JAKARTA – Menteri Keuangan Purbaya Yudhi Sadewa menegaskan tidak memiliki rencana untuk mencalonkan diri sebagai Gubernur Bank Indonesia (BI) menyusul pengunduran diri Perry Warjiyo beberapa waktu lalu.
Purbaya mengaku namanya kerap masuk dalam berbagai bursa calon pimpinan lembaga keuangan maupun kementerian, termasuk sebagai calon Gubernur BI.

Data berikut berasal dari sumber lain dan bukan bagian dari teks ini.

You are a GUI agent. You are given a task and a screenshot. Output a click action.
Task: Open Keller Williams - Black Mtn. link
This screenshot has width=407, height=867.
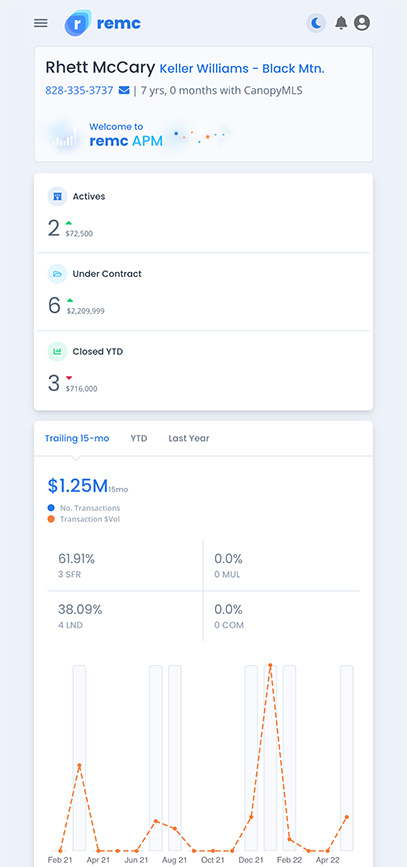[242, 69]
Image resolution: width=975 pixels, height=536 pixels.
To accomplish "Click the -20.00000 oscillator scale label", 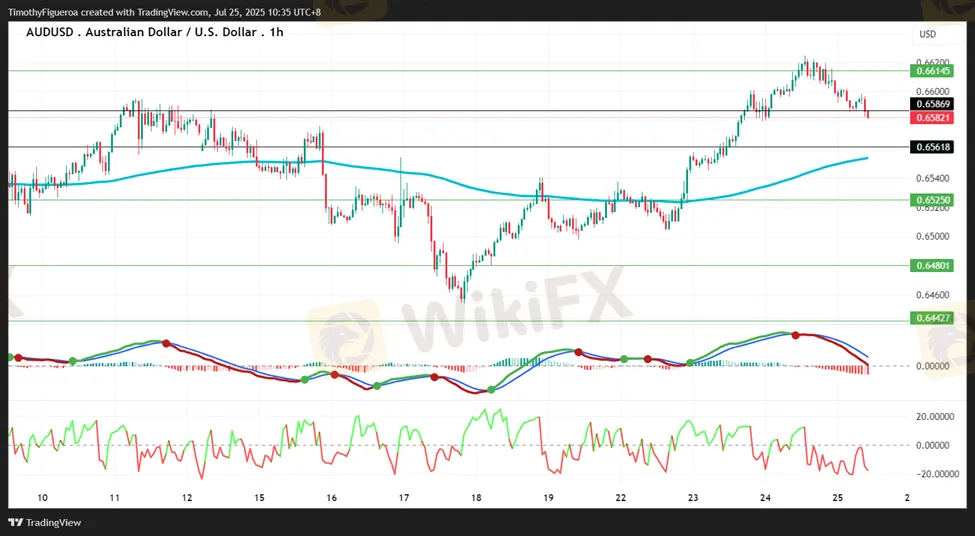I will coord(931,474).

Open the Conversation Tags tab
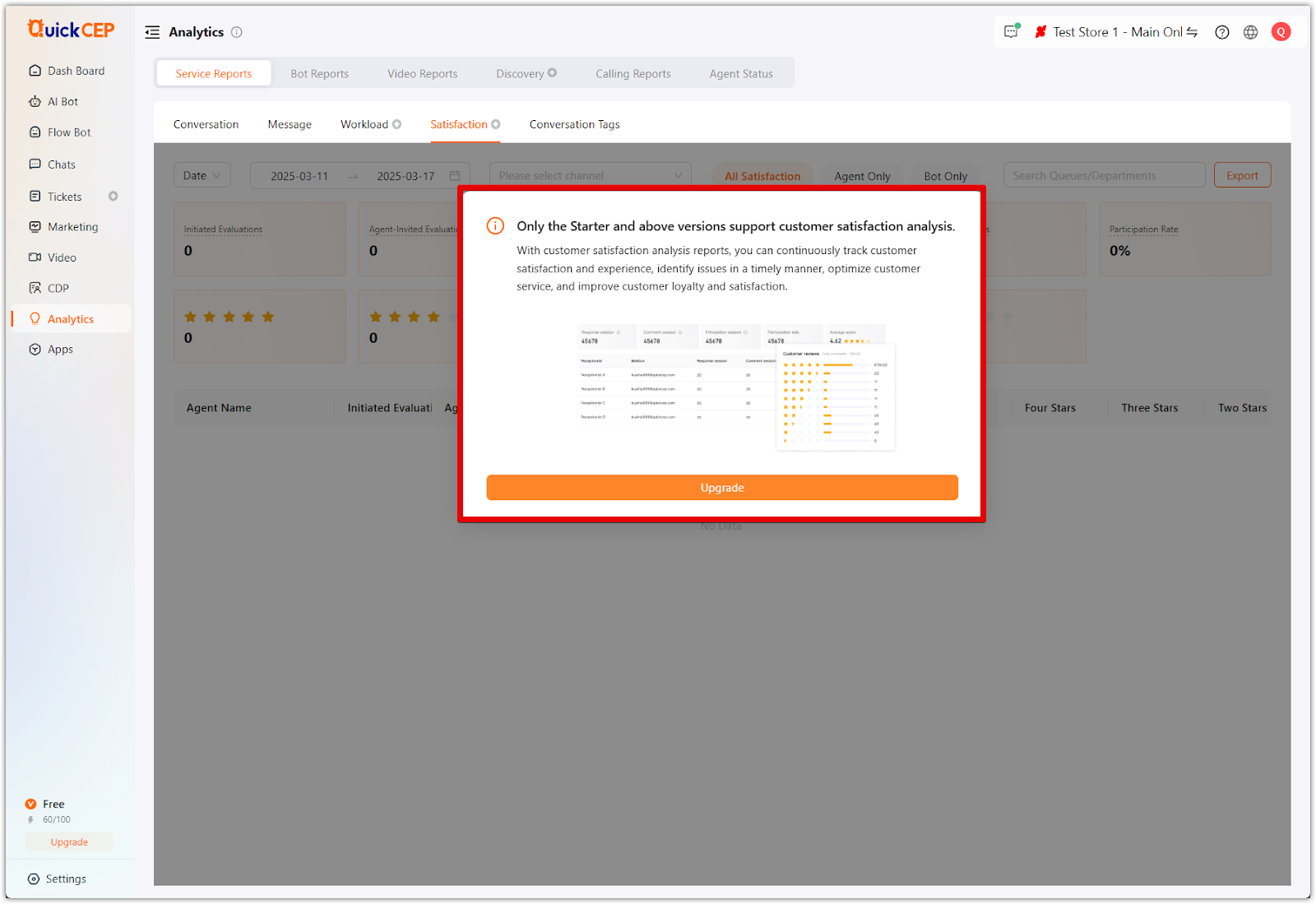point(574,125)
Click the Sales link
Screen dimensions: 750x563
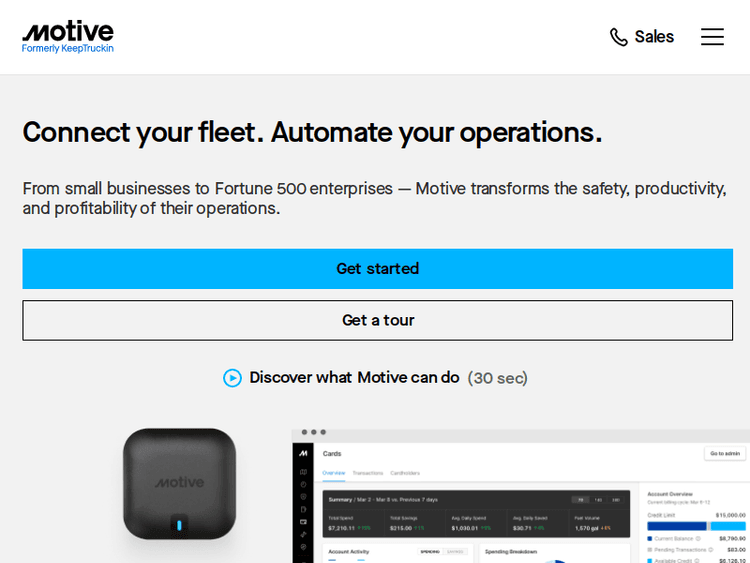654,37

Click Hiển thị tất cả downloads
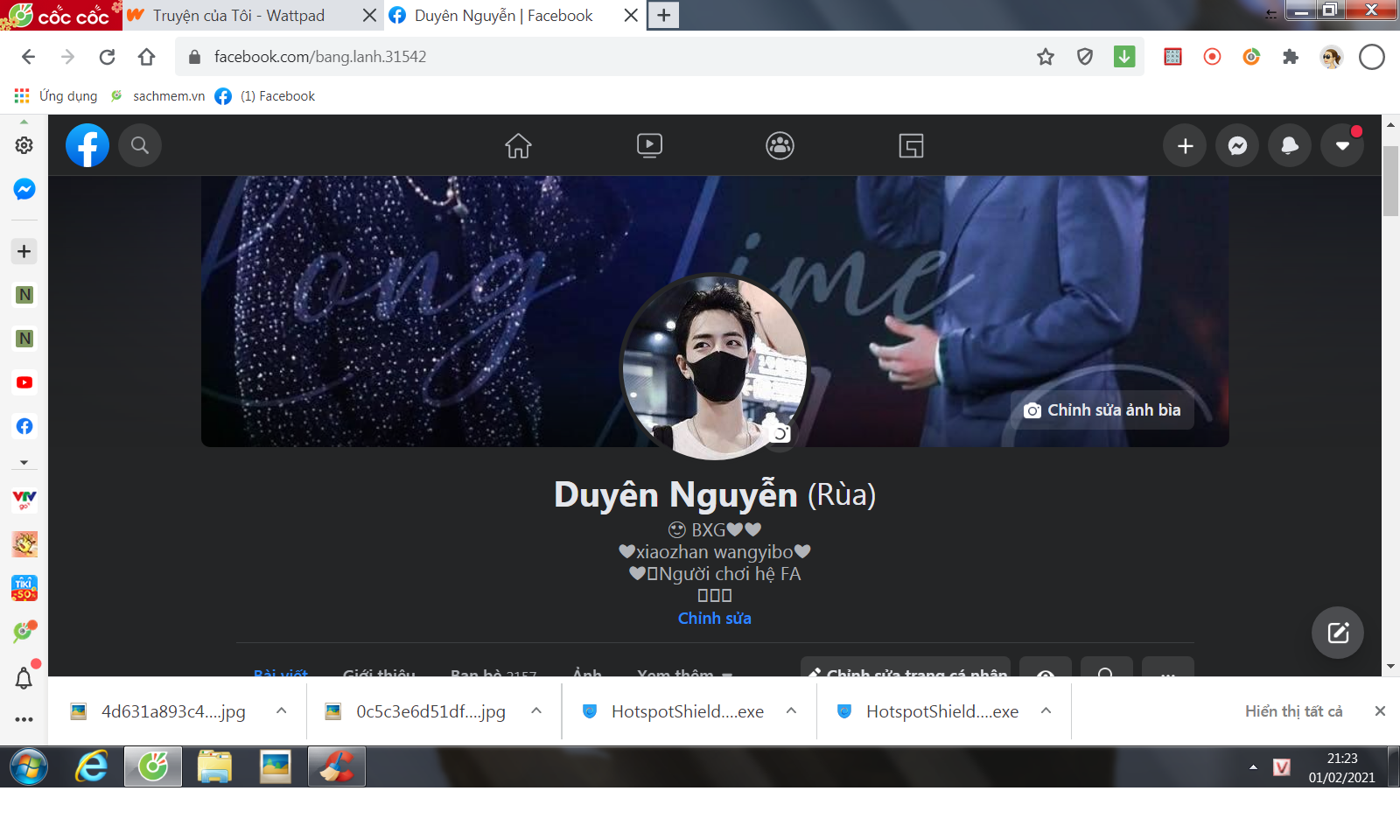click(x=1293, y=711)
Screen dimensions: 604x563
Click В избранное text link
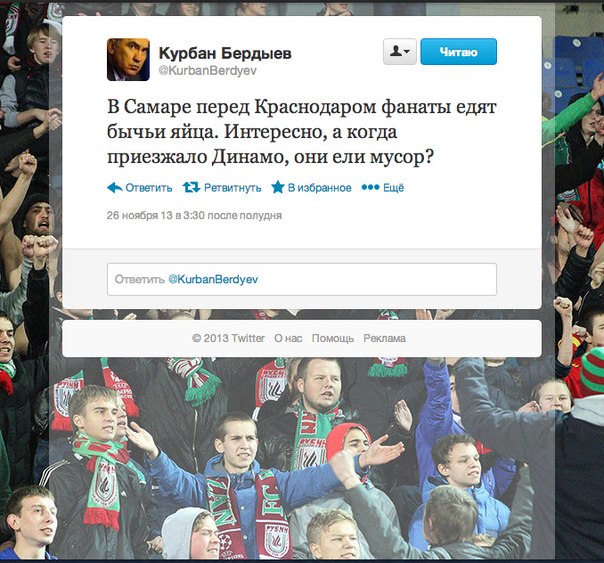tap(320, 188)
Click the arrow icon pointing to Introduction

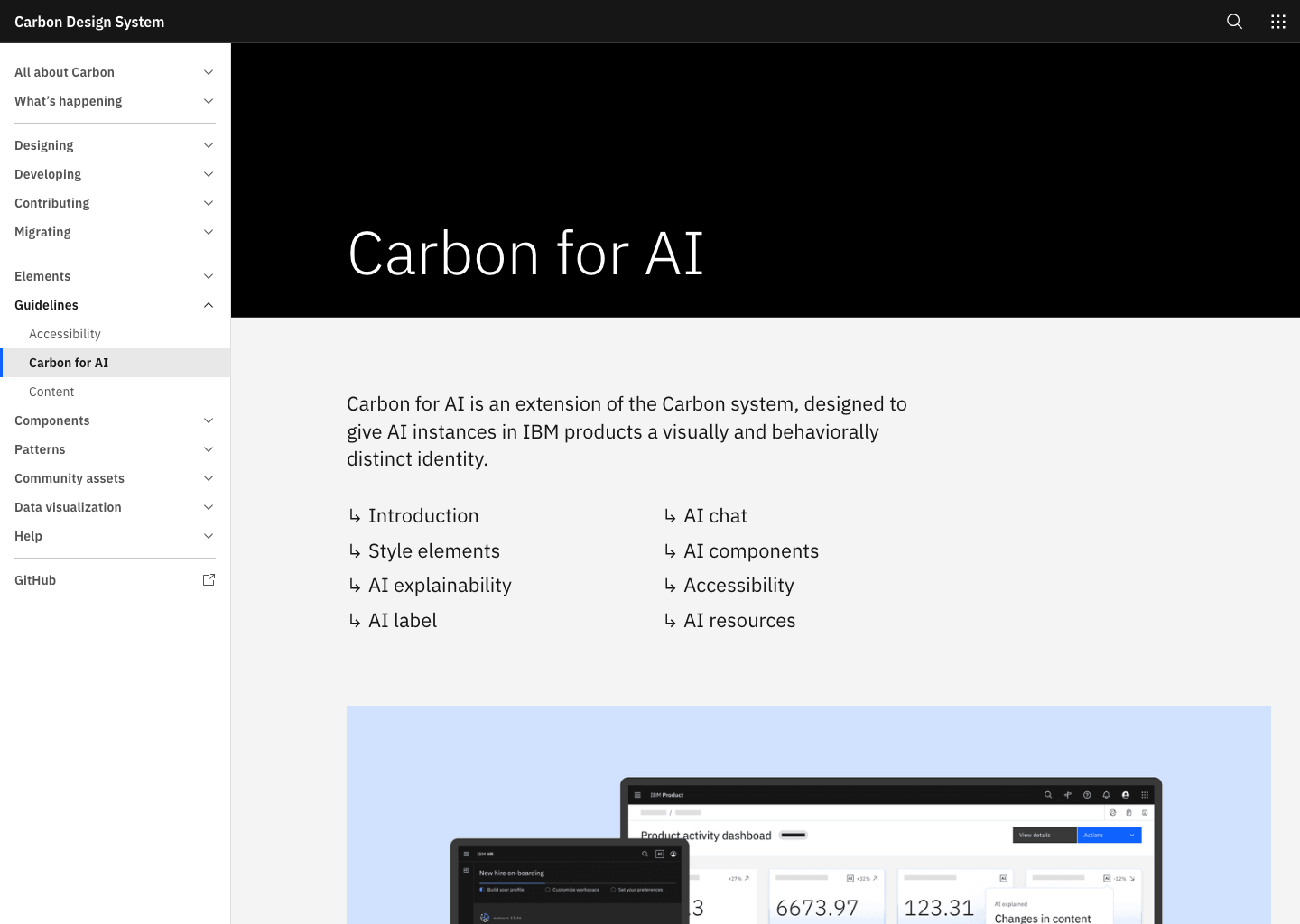(355, 515)
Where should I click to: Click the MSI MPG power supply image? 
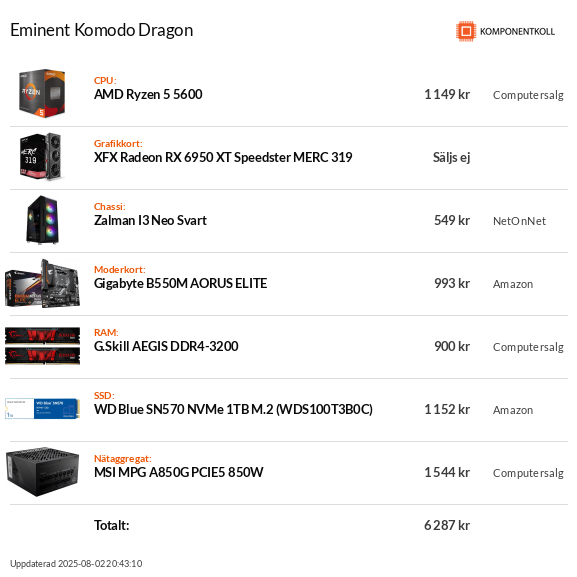(x=42, y=472)
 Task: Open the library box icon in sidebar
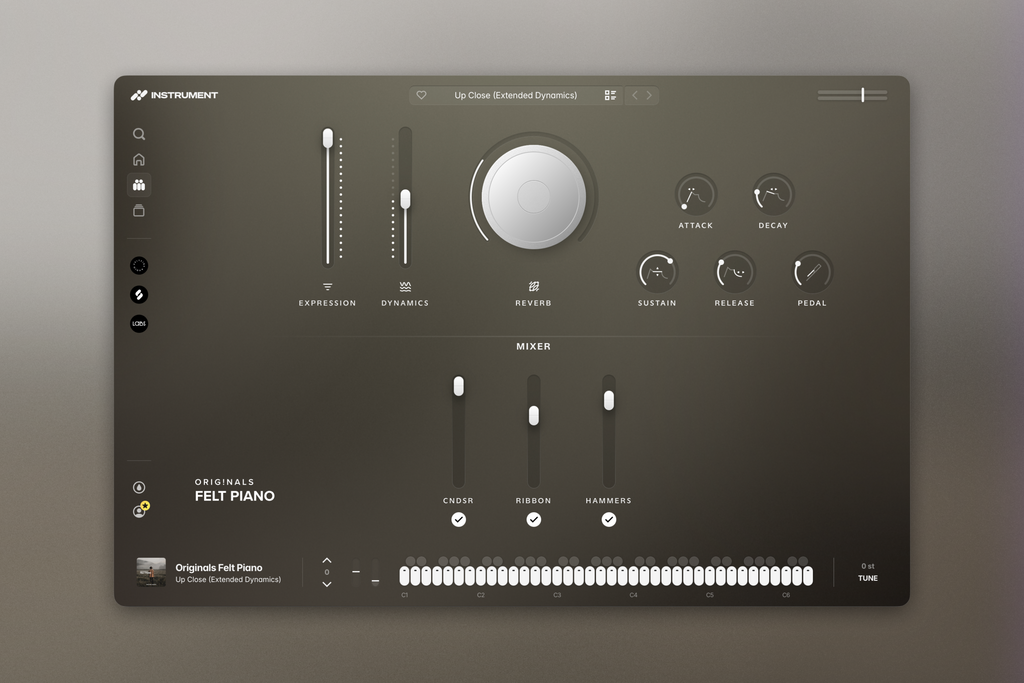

"Enggak (mengajukan diri ke BI). Kenapa Anda menyuruh saya ke BI? Kalau setiap ada bursa, nama saya selalu masuk ke mana-mana, tapi enggak pernah jadi. Jadi saya di sini sudah syukur," kata Purbaya saat ditemui usai rapat Komite Stabilitas Sistem Keuangan (KSSK) di Jakarta, Selasa (4/8/2026).
Pada kesempatan yang sama, Purbaya juga meluruskan isu mengenai wacana Bank Indonesia akan berada di bawah Kementerian Keuangan. Menurut dia, isu tersebut tidak benar karena pemisahan bank sentral dengan otoritas fiskal merupakan amanat undang-undang.
Purbaya mengakui kondisi sektor keuangan saat ini memang tengah menghadapi tekanan, yang berdampak pada pelemahan nilai tukar rupiah, arus keluar (outflow) dana asing dari pasar modal, hingga memengaruhi penilaian dari penyedia indeks global.
Meski demikian, menurutnya, solusi yang ditempuh bukan dengan menggabungkan bank sentral dan otoritas fiskal, melainkan memperkuat sinergi antara otoritas fiskal, Bank Indonesia, Otoritas Jasa Keuangan (OJK), dan Lembaga Penjamin Simpanan (LPS).
"Ketika keadaan seperti ini, kurang baik mengubah sistem yang ada. Yang penting adalah memperbaiki kinerja kita semua. Kita lebih dekat dengan BI, OJK, LPS, dan Kementerian Keuangan supaya kebijakannya lebih sinergis. Gitu aja," pungkasnya.